**Given text**
>> Start
Mir Bozhiy (God's World, Мир божий) was a Russian monthly magazine published in Saint Petersburg in 1892–1906. It was edited first by Viktor Ostrogorsky (1892-1901), then by Fyodor Batyushkov (1902-1906). In July 1906 Mir Bozhiy was closed by censors. The publisher of the magazine was Alexandra Davydova, mother-in-law of Alexander Kuprin.

History
The publication's original intention was to promote self-education by popularizing science and history. By mid-1890, due largely to Angel Bogdanovich (who instigated on the journal's pages a well-publicized polemic with narodniks), it became more politically aware. Attracting Marxist (mainly the so-called Legal Marxists: Pyotr Struve, Mikhail Tugan-Baranovsky, Nikolai Berdyaev and others) authors and readership, it became popular among liberal and radical Russian intelligentsia.

The literary criticism section was edited by Bogdanovich, Vladimir Kranikhfeld and Nevedomsky. Among the magazine's regular contributors were Vikenty Veresaev, Leonid Andreev, Ivan Bunin, Alexander Kuprin, Mikhail Artsybashev, Dmitry Mamin-Sibiryak, Ignaty Potapenko, Nikolai Garin-Mikhailovsky (fiction); Ivan Ivanov, Pavel Milyukov, Yevgeny Tarle, Fyodor Batyushkov, Evgeny Anichkov, Nestor Kotlyarevsky (non-fiction).
>> End
[Element lookup records]
>> Start
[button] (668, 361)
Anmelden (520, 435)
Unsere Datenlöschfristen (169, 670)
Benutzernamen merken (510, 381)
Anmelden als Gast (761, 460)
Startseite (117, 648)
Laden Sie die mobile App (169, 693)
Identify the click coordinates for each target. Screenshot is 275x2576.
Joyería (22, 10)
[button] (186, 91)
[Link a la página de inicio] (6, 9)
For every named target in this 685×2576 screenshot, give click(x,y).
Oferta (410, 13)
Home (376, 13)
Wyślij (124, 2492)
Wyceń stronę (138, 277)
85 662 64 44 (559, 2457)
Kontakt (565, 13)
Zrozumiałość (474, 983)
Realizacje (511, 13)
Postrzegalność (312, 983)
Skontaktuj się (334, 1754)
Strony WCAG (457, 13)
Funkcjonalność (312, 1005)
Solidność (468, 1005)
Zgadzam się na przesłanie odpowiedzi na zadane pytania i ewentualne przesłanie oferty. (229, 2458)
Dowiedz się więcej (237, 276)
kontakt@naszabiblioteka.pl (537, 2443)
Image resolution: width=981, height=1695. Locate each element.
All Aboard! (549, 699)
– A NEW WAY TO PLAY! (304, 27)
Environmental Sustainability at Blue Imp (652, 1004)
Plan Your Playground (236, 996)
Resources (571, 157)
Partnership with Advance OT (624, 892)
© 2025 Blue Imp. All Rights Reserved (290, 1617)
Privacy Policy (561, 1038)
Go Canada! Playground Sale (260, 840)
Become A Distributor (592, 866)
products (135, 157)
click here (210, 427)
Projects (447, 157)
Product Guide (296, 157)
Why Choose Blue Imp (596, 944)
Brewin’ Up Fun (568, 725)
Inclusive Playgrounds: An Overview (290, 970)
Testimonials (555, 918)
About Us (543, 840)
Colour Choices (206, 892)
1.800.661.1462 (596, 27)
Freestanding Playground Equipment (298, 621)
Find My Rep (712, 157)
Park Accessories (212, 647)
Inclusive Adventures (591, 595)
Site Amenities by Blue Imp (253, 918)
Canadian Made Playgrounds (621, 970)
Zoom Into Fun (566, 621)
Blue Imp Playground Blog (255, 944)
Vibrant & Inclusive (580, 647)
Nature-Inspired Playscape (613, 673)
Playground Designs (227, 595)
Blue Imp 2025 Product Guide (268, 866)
>> End
**Problems to work on**
a – According to the text on Mir Bozhiy, who published the magazine?
b – Reproduce the part of the text on Mir Bozhiy starting at "The literary criticism" and ending at "Nestor Kotlyarevsky (non-fiction).".
c – Condense the paragraph of the text on Mir Bozhiy that begins "The publication's original intention" into a short list of its main points.

**Solutions to each task**
a – Alexandra Davydova, the mother-in-law of Alexander Kuprin.

b –
The literary criticism section was edited by Bogdanovich, Vladimir Kranikhfeld and Nevedomsky. Among the magazine's regular contributors were Vikenty Veresaev, Leonid Andreev, Ivan Bunin, Alexander Kuprin, Mikhail Artsybashev, Dmitry Mamin-Sibiryak, Ignaty Potapenko, Nikolai Garin-Mikhailovsky (fiction); Ivan Ivanov, Pavel Milyukov, Yevgeny Tarle, Fyodor Batyushkov, Evgeny Anichkov, Nestor Kotlyarevsky (non-fiction).

c –
- The magazine first aimed to promote self-education by popularizing science and history.
- By mid-1890, largely through Angel Bogdanovich and his well-publicized polemic with narodniks, it became more politically aware.
- It attracted Marxist authors and readers, mainly Legal Marxists such as Pyotr Struve, Mikhail Tugan-Baranovsky and Nikolai Berdyaev.
- It became popular among the liberal and radical Russian intelligentsia.